In a bid to prove the effectiveness of hydrogen as a renewable fuel, Victorien Erussard and Jérôme Delafosse will sail around a world in a boat powered by the gas – made from the elements they encounter on the way. “The problem is that 95 per cent of the hydrogen that you use already is made out of fossil energies,” says Delafosse. “We will produce hydrogen onboard from the ocean, we will clean and purify the water and then we will electrolyse it and then compress it in tank storage.”
The Energy Observer, which sets sail from Paris in May 2017, is an ex-racing catamaran that can generate hydrogen from 130 square meters of solar panels, two wind turbines, a traction kite and two reversible electric motors. Explorer Delafosse, 45, and Erussard, 37, an experienced offshore racer, partnered with French research centre CEA-LITEN to develop the technology. “When we are over-producing energy, when we have a lot of wind and sun, the idea was not to waste this energy and to just keep it on board,” says Delafosse. “Hydrogen is the best way to do this because it’s very light and the efficiency of hydrogen is three times more than just fuel.”
The Energy Observer has hydrogen tanks instead of a battery, so even though it weighs 30 tonnes, it is nearly three times lighter than MS Tûranor PlanetSolar, the last solar powered boat to circumnavigate the globe. In theory it can also go three times faster – a potential top speed of 42 knots – although in practice Delafosse expects it to cruise at eight to 10 knots. However, whereas the PlanetSolar went round the world in 18 months, the sponsor-funded Energy Observer team expects to take six years, at a cost of €4m (£3.42m) per year.
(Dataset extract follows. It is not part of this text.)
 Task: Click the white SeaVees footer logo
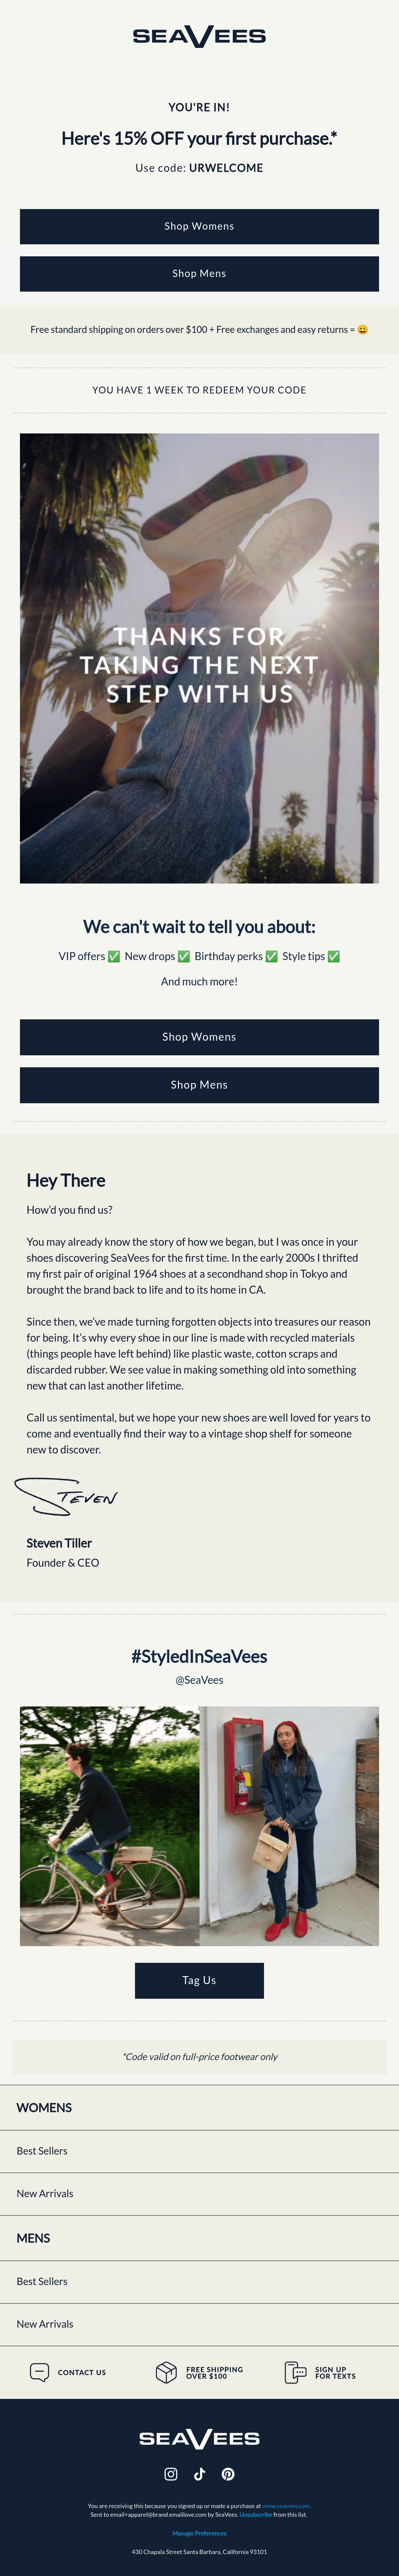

Why so slow? Because Energy Observer is set to make 101 stops, showcasing the potential of renewable energy at stop-offs around the world. “We can use this technology in hotels, in houses, in cars… the idea is to be less dependent on the network,” Delafosse says. “It shows how fast things can happen: as it did in London at the turn of the last century with [moving from] horses to cars, it will happen with renewable energy.”